BEFORE THE OPENING
BEFORE SALONE DEL MOBILE TAKES ITS FINAL FORM.
Word:
Danilo Mašković
Photography:
All images @Monica Spezia
Date:
19.4.2026.
The day before Salone del Mobile opens in Milan does not look like design. The space at Rho feels unfinished and operational, more like a large logistical environment than a setting where aesthetics, trends and experience will soon be presented.
Structures are in place, but without their final layers. Materials are positioned, but not yet part of a coherent whole. People are working continuously, focused on deadlines rather than impression. What will soon appear as a clearly defined environment currently functions as a series of parallel processes without an obvious order.
More than 1,900 exhibitors from 32 countries are completing their installations at the same time, across over 169,000 square metres. At this stage, there is no single image of the event. There is only a process in which plans are adjusted in real time, and solutions emerge as responses to specific conditions, often under time pressure.
It is precisely in this phase that the logic of design becomes most visible. Not as a finished result, but as a sequence of decisions made in real time. What will later be presented as concept is, at this point, often simply the most efficient solution available.

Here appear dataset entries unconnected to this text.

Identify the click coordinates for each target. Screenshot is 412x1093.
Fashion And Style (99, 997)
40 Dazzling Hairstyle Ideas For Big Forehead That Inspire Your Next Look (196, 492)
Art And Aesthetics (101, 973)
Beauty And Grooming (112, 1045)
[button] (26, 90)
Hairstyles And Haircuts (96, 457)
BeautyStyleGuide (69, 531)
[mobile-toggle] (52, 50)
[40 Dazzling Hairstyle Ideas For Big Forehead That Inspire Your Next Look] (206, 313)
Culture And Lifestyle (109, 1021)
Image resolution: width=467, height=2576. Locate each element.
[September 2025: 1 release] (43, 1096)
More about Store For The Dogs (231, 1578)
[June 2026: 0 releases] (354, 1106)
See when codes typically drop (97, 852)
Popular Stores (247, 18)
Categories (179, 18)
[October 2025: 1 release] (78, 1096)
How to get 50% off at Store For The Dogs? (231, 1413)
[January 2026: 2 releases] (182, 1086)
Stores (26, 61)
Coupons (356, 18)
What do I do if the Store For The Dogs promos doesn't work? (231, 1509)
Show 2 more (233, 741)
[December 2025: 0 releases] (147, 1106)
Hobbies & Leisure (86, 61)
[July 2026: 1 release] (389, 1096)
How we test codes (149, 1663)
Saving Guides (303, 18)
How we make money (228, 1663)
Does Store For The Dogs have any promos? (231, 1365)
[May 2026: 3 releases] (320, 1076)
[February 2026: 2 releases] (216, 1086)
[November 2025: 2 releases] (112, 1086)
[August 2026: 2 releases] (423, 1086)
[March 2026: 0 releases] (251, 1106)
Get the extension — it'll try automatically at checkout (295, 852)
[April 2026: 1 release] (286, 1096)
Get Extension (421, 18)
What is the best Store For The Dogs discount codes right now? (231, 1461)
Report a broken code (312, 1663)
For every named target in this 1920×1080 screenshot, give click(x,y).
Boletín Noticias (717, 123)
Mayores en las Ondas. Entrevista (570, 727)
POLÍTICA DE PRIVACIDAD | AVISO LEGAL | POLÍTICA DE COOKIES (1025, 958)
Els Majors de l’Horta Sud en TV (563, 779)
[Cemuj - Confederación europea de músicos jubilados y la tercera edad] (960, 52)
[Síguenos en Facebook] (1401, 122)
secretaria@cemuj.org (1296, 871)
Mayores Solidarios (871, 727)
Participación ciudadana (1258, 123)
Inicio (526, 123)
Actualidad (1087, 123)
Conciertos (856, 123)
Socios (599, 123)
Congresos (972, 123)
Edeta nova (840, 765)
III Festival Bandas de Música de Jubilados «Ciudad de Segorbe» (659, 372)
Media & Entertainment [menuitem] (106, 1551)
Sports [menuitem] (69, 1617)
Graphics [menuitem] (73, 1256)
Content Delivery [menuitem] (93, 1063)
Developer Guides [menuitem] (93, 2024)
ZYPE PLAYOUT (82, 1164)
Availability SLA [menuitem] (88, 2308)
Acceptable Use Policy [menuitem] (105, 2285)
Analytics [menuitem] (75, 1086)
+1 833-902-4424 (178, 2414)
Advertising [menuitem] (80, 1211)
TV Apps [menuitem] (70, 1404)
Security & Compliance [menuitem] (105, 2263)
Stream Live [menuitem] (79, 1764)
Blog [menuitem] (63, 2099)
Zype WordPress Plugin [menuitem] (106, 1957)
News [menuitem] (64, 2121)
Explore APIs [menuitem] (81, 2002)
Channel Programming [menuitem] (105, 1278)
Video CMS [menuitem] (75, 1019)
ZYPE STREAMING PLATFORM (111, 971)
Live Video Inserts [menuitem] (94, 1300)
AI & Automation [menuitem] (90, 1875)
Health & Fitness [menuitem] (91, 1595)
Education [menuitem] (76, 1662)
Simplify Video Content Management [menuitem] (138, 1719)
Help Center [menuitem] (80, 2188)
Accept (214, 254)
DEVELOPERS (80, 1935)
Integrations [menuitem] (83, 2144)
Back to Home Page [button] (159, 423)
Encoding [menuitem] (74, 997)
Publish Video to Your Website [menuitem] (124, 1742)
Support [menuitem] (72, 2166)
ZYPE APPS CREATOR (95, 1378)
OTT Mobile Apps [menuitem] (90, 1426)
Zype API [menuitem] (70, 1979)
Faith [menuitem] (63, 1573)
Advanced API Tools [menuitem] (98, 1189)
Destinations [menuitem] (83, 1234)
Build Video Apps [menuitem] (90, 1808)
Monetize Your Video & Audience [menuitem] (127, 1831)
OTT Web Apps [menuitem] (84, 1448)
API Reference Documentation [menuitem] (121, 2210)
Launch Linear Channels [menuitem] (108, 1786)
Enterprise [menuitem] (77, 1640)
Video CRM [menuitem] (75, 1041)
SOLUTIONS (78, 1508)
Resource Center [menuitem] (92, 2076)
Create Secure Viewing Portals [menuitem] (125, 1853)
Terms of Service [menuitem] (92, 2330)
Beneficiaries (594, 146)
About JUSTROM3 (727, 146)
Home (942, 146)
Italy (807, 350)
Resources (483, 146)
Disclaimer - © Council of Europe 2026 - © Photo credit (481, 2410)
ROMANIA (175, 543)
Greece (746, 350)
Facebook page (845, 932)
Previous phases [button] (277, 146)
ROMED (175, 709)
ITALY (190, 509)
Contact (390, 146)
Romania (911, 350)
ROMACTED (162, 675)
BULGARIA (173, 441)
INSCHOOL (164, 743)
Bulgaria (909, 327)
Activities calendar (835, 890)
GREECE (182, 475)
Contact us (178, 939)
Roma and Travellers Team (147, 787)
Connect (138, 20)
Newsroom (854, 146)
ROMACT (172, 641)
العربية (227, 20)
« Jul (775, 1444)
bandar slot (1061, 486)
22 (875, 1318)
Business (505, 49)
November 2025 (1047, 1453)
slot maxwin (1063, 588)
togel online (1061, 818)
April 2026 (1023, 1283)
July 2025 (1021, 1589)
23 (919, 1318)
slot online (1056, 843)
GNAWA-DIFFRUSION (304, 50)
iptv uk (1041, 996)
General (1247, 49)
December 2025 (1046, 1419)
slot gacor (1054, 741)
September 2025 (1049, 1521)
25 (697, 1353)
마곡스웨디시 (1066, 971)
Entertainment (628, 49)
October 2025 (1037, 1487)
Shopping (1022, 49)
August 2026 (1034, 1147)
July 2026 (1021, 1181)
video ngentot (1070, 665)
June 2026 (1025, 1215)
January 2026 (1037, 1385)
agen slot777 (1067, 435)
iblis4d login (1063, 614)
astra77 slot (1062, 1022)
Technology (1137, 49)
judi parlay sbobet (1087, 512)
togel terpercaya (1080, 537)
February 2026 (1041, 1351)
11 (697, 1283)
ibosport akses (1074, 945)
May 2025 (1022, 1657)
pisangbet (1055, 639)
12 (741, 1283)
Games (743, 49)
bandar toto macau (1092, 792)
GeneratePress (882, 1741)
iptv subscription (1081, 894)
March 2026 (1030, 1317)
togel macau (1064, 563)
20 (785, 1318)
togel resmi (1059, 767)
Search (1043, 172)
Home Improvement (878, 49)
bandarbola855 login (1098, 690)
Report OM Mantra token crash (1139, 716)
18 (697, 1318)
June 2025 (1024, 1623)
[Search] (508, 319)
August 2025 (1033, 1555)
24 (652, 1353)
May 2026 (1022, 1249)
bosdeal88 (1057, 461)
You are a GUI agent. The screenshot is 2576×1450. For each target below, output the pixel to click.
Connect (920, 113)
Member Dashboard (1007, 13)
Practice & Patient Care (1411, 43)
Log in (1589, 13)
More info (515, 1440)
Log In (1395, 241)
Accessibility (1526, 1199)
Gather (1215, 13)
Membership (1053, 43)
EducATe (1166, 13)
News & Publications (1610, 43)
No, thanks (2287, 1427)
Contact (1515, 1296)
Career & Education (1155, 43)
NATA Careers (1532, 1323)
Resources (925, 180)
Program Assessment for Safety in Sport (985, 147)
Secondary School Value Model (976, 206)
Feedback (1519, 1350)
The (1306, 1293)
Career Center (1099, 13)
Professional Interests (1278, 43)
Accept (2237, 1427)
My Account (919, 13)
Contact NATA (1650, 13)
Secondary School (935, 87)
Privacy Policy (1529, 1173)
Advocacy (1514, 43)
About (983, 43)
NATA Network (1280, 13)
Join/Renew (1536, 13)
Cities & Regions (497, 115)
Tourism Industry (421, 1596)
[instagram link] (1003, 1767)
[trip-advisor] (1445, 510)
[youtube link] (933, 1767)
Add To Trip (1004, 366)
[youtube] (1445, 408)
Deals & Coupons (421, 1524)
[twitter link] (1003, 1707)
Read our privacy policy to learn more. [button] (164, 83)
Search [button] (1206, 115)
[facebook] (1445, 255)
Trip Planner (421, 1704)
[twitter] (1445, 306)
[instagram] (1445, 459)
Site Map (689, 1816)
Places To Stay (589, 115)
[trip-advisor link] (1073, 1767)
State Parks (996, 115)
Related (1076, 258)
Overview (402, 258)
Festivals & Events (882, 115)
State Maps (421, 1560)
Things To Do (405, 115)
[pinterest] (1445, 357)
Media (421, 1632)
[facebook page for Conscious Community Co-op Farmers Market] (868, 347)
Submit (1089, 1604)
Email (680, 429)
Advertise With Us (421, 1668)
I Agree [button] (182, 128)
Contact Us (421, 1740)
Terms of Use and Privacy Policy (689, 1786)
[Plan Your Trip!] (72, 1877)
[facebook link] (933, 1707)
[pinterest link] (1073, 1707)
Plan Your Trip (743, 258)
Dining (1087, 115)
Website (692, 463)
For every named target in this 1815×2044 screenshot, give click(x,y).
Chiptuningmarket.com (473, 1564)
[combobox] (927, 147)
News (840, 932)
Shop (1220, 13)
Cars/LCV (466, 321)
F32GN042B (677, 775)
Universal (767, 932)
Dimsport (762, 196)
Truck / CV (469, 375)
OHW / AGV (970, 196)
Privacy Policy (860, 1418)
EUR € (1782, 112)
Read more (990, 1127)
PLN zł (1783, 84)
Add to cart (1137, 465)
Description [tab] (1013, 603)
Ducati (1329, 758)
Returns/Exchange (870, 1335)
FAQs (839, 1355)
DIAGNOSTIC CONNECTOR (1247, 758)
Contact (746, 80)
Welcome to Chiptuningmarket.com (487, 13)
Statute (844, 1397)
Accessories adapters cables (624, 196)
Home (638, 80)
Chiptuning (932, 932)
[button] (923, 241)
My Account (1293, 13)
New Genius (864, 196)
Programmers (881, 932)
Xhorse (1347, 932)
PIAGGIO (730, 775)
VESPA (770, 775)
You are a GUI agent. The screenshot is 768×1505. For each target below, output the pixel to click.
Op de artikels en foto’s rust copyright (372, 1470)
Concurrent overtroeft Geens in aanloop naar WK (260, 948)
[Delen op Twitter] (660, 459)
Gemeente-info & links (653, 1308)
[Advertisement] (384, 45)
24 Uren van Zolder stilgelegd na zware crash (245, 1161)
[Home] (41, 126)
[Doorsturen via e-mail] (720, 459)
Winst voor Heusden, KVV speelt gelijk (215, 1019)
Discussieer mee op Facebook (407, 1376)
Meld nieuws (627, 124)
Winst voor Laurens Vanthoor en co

“Making of” is usually understood as an introduction to a final product. Here, it serves a different role. It is the only moment in which the space is not shaped for an audience, and where there is no need for narrative. The focus is entirely on execution.
Once the doors open, everything will appear coherent and complete. The space will have a clear structure, defined circulation and recognisable segments. This is the version that gets documented and communicated.
However, that version is the result of selection. It shows only the elements that support the final image, while the processes, adjustments and compromises that preceded it are removed from view.
For that reason, the phase before the opening is essential for understanding what is later presented. It reveals design as collective work, as organisation, and as a system of decisions that must align within limited time and space.
When a visitor enters, they encounter a finished environment. What remains unseen is the way in which that environment was produced.
It is precisely in that unseen part that design is most exact.